Stuttgart - Das Genom eines ungeborenen Kindes lässt sich allein aus dem mütterlichen Blut und dem väterlichen Speichel entziffern. Diese Vermutung haben US-amerikanische Forscher im Experiment bestätigt. Sie werten dies als Schritt zu einem Test auf Tausende genetischer Krankheiten, der durchgeführt werden kann, ohne das Kind durch invasive Methoden wie eine Fruchtwasseruntersuchung im Mutterleib zu gefährden. Das Team von der Universität Washington in Seattle präsentiert die Ergebnisse im Fachjournal „Science Translational Medicine“.

 

„Das ist ein Donnerschlag und ändert die Perspektive auf vorgeburtliche Untersuchungen fundamental“, sagt der Humangenetiker und Medizinethiker Wolfram Henn von der Universität des Saarlandes.
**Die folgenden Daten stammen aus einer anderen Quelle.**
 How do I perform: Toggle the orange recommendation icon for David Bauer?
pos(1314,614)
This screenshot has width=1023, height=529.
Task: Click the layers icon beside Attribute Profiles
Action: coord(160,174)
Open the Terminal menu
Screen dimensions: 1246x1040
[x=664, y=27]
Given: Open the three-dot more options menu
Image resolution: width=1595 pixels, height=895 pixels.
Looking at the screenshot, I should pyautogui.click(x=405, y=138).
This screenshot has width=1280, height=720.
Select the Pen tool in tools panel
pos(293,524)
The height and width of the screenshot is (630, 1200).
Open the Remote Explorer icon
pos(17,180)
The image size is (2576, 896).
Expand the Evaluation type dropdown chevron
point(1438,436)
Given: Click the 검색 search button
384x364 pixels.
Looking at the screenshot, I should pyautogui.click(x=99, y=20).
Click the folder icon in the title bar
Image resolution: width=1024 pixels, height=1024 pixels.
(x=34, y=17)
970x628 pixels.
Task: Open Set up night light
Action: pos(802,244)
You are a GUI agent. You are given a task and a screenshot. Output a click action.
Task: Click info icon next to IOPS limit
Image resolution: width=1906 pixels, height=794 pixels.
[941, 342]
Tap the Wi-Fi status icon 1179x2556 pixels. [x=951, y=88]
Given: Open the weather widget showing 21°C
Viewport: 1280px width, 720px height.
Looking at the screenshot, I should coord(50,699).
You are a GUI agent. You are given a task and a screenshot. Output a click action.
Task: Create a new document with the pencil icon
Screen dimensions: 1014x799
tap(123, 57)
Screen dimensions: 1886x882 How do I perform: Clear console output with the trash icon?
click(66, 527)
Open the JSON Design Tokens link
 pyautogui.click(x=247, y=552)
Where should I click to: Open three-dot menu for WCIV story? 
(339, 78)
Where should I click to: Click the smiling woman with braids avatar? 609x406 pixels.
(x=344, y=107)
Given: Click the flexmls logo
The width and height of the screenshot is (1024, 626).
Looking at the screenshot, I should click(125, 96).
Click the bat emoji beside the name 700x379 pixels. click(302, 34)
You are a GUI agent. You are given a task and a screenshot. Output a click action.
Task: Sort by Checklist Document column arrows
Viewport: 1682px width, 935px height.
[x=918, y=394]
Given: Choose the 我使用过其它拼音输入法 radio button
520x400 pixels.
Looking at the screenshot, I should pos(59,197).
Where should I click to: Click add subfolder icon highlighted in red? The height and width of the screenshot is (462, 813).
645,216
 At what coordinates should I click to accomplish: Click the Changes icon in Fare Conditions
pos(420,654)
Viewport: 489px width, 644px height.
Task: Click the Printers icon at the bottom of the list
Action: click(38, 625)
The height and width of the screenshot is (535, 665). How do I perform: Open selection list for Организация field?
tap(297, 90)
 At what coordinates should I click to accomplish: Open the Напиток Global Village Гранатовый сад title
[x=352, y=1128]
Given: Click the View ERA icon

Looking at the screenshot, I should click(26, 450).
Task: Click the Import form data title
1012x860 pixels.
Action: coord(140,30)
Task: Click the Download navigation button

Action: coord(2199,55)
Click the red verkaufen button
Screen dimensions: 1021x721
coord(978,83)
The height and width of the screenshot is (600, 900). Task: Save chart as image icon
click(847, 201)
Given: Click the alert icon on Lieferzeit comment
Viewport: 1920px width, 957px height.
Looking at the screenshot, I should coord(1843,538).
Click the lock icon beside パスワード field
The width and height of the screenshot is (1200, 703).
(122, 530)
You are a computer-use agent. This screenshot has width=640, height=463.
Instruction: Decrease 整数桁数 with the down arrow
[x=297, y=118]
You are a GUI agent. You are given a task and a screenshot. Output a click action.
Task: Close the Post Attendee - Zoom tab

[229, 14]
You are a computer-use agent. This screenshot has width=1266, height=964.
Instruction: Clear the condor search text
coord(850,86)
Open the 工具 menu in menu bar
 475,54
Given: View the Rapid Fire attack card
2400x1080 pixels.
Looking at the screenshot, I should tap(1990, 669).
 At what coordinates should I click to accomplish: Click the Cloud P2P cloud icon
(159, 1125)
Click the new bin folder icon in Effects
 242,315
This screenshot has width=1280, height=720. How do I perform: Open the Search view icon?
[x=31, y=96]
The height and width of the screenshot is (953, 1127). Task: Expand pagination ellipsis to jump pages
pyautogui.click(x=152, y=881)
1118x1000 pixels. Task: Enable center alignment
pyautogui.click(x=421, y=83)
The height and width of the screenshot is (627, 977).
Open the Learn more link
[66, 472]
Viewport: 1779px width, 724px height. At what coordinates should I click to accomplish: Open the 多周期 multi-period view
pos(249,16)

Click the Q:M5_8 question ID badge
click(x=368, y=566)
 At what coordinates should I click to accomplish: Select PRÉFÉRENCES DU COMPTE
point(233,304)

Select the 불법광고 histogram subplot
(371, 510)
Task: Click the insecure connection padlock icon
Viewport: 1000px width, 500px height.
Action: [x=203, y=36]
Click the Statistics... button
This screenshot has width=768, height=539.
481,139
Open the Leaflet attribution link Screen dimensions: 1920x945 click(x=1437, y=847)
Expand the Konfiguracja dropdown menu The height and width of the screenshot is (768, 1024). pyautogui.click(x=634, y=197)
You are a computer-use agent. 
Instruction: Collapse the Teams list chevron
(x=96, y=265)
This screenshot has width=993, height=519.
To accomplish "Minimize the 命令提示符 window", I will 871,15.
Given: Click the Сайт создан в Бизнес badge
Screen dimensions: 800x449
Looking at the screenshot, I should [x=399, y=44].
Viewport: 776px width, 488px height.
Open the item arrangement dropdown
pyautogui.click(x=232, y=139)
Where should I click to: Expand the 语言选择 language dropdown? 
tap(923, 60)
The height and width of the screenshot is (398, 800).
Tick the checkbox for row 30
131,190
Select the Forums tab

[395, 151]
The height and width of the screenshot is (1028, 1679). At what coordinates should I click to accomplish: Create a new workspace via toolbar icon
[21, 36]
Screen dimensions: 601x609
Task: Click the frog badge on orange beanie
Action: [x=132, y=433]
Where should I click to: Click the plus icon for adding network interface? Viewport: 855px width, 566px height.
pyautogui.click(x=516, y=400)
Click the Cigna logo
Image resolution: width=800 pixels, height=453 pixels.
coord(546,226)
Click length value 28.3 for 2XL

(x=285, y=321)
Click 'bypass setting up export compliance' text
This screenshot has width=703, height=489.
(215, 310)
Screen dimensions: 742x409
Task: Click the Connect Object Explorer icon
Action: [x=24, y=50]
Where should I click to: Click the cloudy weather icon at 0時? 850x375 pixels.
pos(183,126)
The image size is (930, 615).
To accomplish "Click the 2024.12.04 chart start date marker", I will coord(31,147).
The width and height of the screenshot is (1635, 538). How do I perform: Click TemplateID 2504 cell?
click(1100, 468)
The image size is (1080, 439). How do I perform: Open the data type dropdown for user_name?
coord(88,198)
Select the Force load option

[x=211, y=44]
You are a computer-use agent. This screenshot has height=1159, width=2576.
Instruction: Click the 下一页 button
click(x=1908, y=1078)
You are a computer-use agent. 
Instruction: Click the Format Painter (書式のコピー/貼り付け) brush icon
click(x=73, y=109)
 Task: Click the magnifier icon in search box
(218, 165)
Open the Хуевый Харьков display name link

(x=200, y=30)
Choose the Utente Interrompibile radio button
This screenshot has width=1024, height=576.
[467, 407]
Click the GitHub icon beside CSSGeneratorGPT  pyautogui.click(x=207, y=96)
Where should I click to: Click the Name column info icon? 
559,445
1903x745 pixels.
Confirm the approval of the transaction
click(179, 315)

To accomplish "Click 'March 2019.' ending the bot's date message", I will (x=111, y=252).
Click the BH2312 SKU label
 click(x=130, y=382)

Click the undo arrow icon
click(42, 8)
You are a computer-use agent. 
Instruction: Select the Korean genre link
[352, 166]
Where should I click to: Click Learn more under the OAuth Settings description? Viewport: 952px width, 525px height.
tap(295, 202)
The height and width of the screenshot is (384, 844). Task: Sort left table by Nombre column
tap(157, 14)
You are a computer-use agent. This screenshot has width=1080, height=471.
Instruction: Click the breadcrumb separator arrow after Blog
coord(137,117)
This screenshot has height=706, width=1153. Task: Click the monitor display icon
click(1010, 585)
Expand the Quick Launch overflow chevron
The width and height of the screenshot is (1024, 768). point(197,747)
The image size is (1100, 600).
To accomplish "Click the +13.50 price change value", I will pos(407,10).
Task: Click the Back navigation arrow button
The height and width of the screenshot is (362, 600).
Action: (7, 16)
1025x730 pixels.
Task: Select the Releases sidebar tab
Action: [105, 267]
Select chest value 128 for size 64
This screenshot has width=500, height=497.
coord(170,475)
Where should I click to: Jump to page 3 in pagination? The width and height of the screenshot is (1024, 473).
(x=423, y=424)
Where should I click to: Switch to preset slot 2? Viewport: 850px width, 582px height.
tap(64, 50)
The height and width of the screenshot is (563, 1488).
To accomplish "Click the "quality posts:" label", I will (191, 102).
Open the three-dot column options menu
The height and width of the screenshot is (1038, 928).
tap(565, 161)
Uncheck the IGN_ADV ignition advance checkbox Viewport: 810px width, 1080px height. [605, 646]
Nach Angaben des Fachartikels gibt es mehr als 3000 Störungen, die auf der Veränderung eines Gens beruhen. Einzeln genommen sind sie selten, betreffen aber insgesamt etwa ein Prozent aller Neugeborenen. Zu den gravierenden Krankheiten gehört zum Beispiel die Mukoviszidose. Es sei nun an der Politik, sich den ethischen Fragen dieser technischen Möglichkeit zu widmen, sagt Henn. Die Veröffentlichung sei in der Fachwelt erwartet worden.

Die Wissenschaftler um Jay Shendure und Jacob Kitzman hatten einer werdenden Mutter um die 18./19. Schwangerschaftswoche herum eine Blutprobe und vom Vater eine Speichelprobe genommen. Sie fahndeten im mütterlichen Blut nach freien DNA-Stücken des Kindes. Den Angaben zufolge entdeckten sie dabei 39 von 44 neu entstandenen Mutationen im Erbgut des Kindes. Schon lange ist bekannt, dass solche Erbgutschnipsel vor der Geburt im Körper der Mutter herumschwirren. Es gibt bereits einen Test, der aus einer Blutprobe der Mutter ermittelt, ob der Fötus die Veranlagung für Trisomie 21, das Down-Syndrom, besitzt. Die Firma Life-Codexx aus Konstanz will ihn in den kommenden Wochen in Deutschland anbieten. Gegen diese Absicht hatte der CDU-Politiker und Behindertenbeauftragte der Bundesregierung Hubert Hüppe im vergangenen Jahr protestiert und vor einer drohenden „Selektion“ gewarnt.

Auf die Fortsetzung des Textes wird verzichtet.